Leio
na Folha o seguinte título: “SP culpa consumidores por falta de água na
madrugada”. O lead da reportagem é este: “O governo paulista está
responsabilizando os moradores sem caixa-d’água pela rotina de torneiras secas
durante as madrugadas em diferentes pontos da Grande SP”.
Aí a reportagem informa:
“Ontem (12/11), em sessão da CPI da Sabesp, na Câmara Municipal, o secretário estadual Mauro Arce (Recursos Hídricos) disse que o problema da falta de água “nasce principalmente na falta de atendimento” a uma norma técnica da ABNT (Associação Brasileira de Normas Técnicas). Na interpretação do governo, essa regulamentação obriga as pessoas a terem uma caixa-d’água em seus imóveis para permitir o abastecimento por 24 horas. O texto da norma, entretanto, não é tão taxativo. Os edifícios são realmente obrigados a instalarem caixas-d’água para um dia inteiro de consumo. Mas, para casas de menor porte, existe apenas uma recomendação de que sejam instalados reservatórios de 500 litros. (…) Após o depoimento na Câmara, ao ser questionado se o problema da falta de água ocorria pela ausência de caixas-d’água nas casas, o secretário disse: “Exatamente. [O problema] é a falta de caixa adequada. Muitas vezes tem caixa, mas não adequada”.
Não
sei se o secretário usou a palavra “culpa” ou se isso foi, digamos, uma livre
interpretação. Tendo a achar que foi livre interpretação.
Eu
sempre estranhei essa história de morador reclamar de falta de água “de
madrugada”. Pensava cá comigo: “Mas essa gente não tem caixa d’água?”. Não!
Moram em favelas, em acampamentos, em aglomerados sem nenhuma infraestrutura?
Nada disso!
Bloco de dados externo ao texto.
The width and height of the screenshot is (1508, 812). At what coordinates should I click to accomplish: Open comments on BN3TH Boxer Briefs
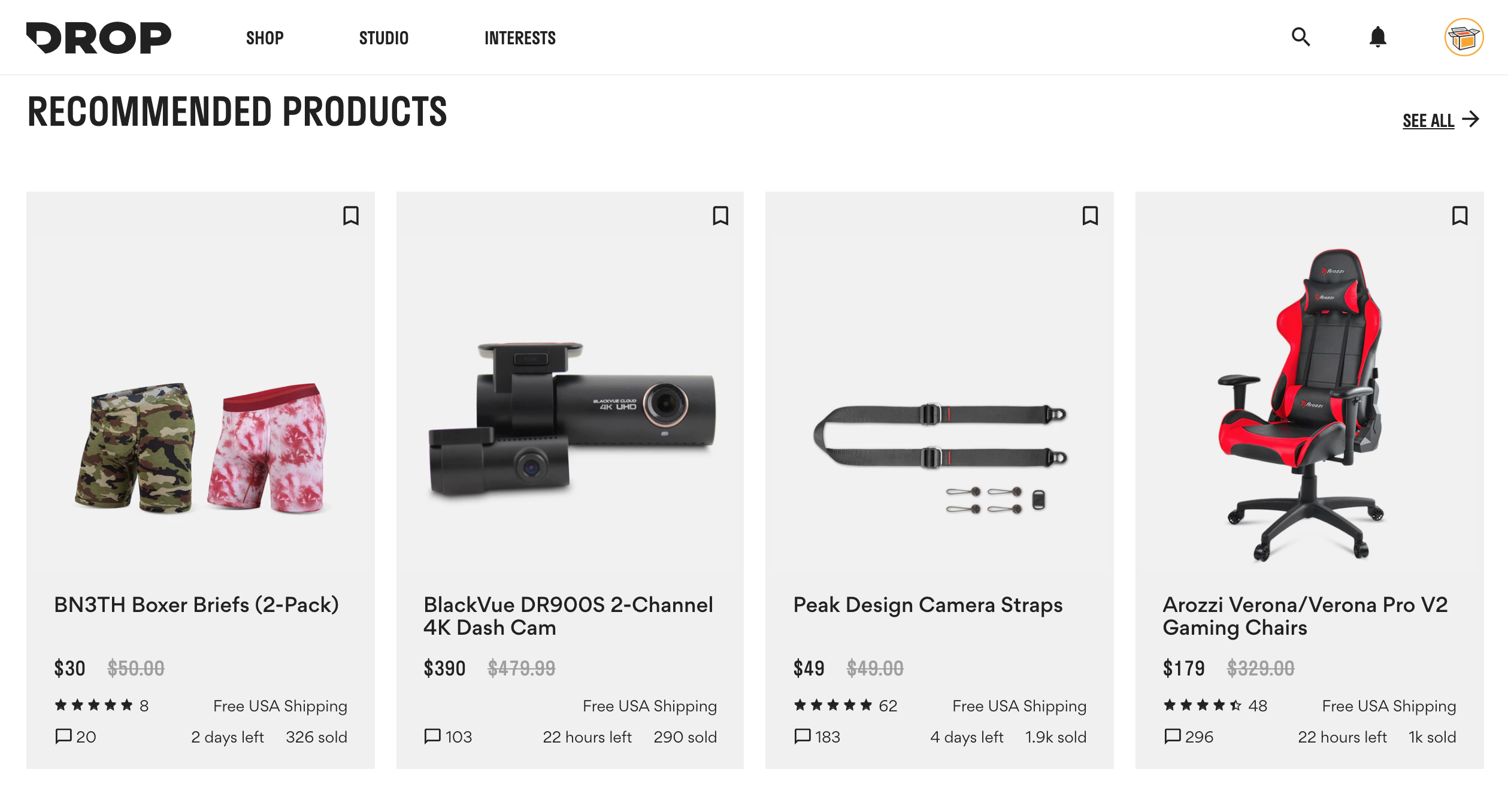tap(75, 737)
São casas de padrão médio, regulares. Então o cara tem dinheiro
para comprar celular e mandar filmes para o Fantástico sobre a
“falta de água de madrugada”, mas não para instalar uma caixa d’água?
Que
se reitere: o secretário não “culpou” ninguém. Esse é o tipo de imputação que
vira título e vai parar em campanha eleitoral sem que o fato tenha acontecido.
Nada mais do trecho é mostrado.